Announcing Azure Monitor OpenTelemetry Distro

Matt McCleary

Sam Spencer

Our goal is to make Azure the most observable cloud. To that end, we are refactoring Azure’s native observability platform to be based on OpenTelemetry, an industry standard for instrumenting applications and transmitting telemetry.

These investments include plans to retrofit the Azure Monitor ingress and all our Azure SDKs to use OTLP for traces and metrics, making it possible to use any language OpenTelemetry supports on Azure. As part of these investments, we have strong support for observability in .NET, where telemetry can be collected using the OpenTelemetry SDK for .NET.

One advantage of OpenTelemetry is that it’s vendor-neutral. For example, the exporter model enables the data to be used with a variety of APM systems, including open-source projects such as Prometheus, Grafana, Jaeger & Zipkin, and commercial products such as Azure’s native monitoring solution, Azure Monitor.

When it comes to Azure’s native observability solution, Azure Monitor, we want to make it as easy as possible for you to enable OpenTelemetry. The “Azure Monitor OpenTelemetry Distro” is your one-stop-shop to power Azure Monitor. While we are currently focused on lighting up Application Insights, we plan to expand this Distro to cover other scenarios within Azure Monitor in the future, such as piping special purpose logs/events to your own custom-defined table in Log Analytics.

OpenTelemetry and .NET can have different terminology for the same things – Open Telemetry is a cross platform standard where vendors create “distros” for multiple languages. While distro is often thought of in the context of Linux, in this case, the term “distro” is equivalent to library or package that bundles together OpenTelemetry components. For .NET this Distro is shipped as the Nuget Package Azure.Monitor.OpenTelemetry.AspNetCore and is backed by a github project.

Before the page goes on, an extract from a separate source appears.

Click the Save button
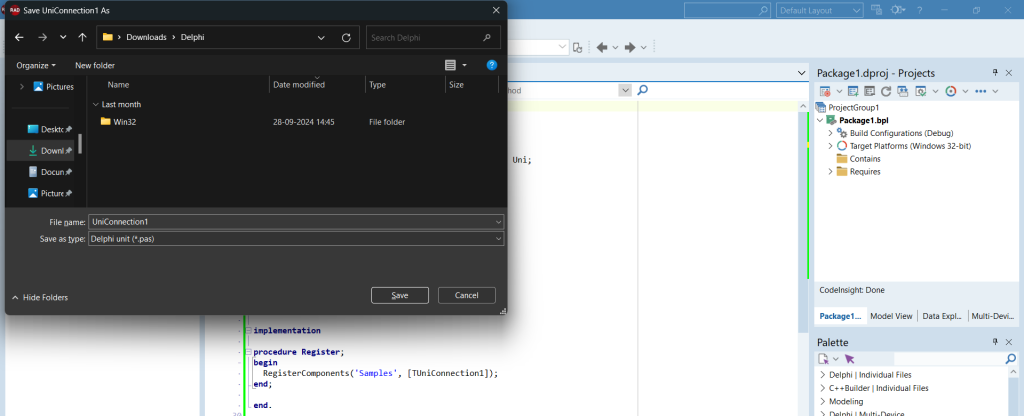(400, 295)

Introducing ILogger Correlation

Before we get into the details of the Azure Monitor OpenTelemetry Distro, we want to catch you up on how far OpenTelemetry has come on .NET:

  • In March 2021, we announced that OpenTelemetry Tracing APIs would be part of .NET 5.
  • In June 2021, we announced that OpenTelemetry metrics API would be part of .NET 6.

With the help of the OpenTelemetry SDK, logging using ILogger now supports the automatic capturing of Activity IDs for correlation to traces, so all three signal types are now available for full end-to-end observability. The video shows how to see this correlation in Application Insights.

How to make OpenTelemetry easier to use on Azure?

One of the challenges for observability solutions like Azure Monitor is making it easy for customers to get started with OpenTelemetry.

There’s an initial learning curve where application developers must teach themselves the basics of OpenTelemetry, consider which instrumentation libraries they need, assess which configurations matter to their scenario, and determine whether any vendor-specific processors are required for interoperability with their existing APM.

Setting all this up requires learning lots of new concepts, and developers are forced to keep track of several moving parts.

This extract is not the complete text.